In case the predicate has more than one template argument, it would go from:

struct Struct : Predicate!(T...)
{
    //...
}

to:

struct Struct
{
   static if(!Predicate(Struct, T))
   {
       auto failFunc(/* same args as lambda*/)
       {
           //insert code inside the lambda, substituting the types accordingly
       }
   }
}

It would be best to change the line numbers reported in the resulting error messages to be changed to the line where the static inheritance is declared.

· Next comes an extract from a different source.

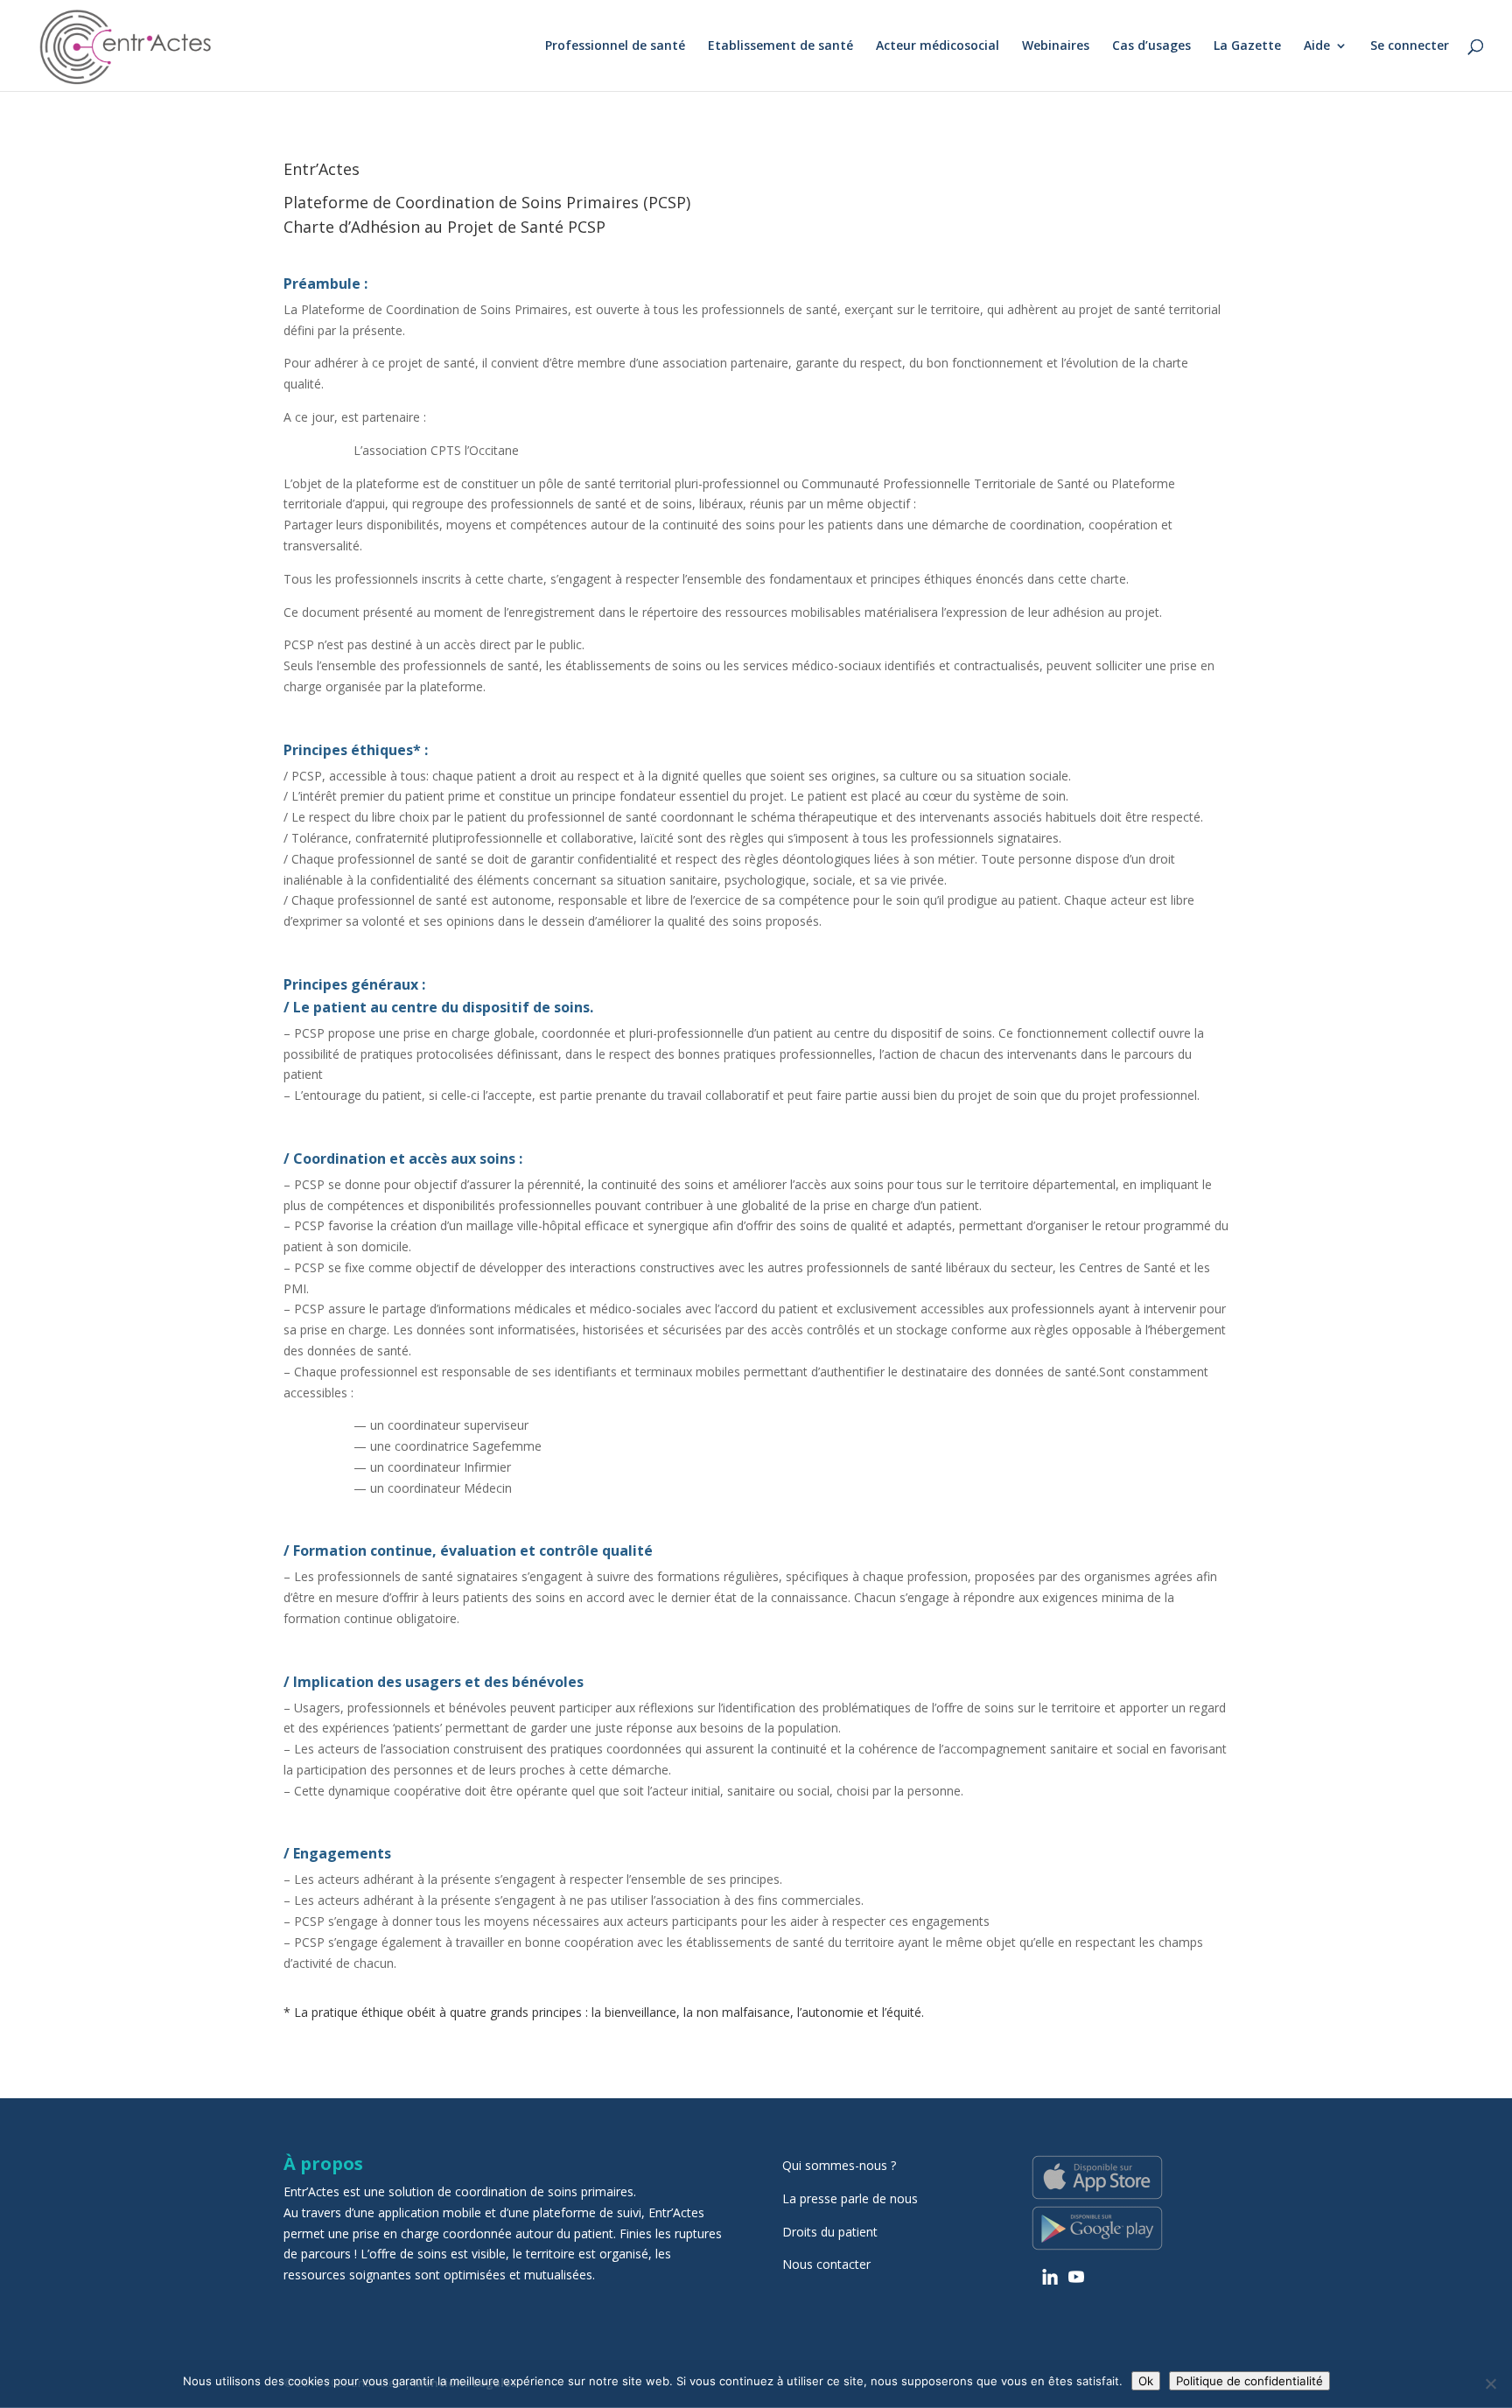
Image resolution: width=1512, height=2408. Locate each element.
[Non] (1490, 2383)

Alternatively, a new compiler trait __traits(compilesNoSuppress) could be used. It would work the same way as __traits(compiles) but would print out error messages when compilation failed. In that case, the first example would be lowered to:

static assert(__traits(compilesNoSupress, isInputRange!Struct));
struct Struct
{
    //as before
}

This has the immediate advantage of not requiring any line number changes.

Examples of lowering

For isInputRange, the original definition is shown followed by the lowering:

struct In: isInputRange { }

struct In
{
    static if(!isInputRange!(In))
    {
        auto failFunc(inout int = 0)
        {
            In r = In.init;
            if (r.empty) {}
            r.popFront();
            auto h = r.front;
        };
    }
}

For isOutputRange:

struct Out: isOuputRange!int { }

struct Out
{
    static if(!isOutputRange!(Out, int))
    {
        auto failFunc(inout int = 0)
        {
            Out r = Out.init;
            int e = int.init;
            put(r, e);
        }
    }
}

Improvements

Instead of relying on compilation errors from the code copied from the lambda, it should be possible to generate even better compiler errors for well-known types from the standard library.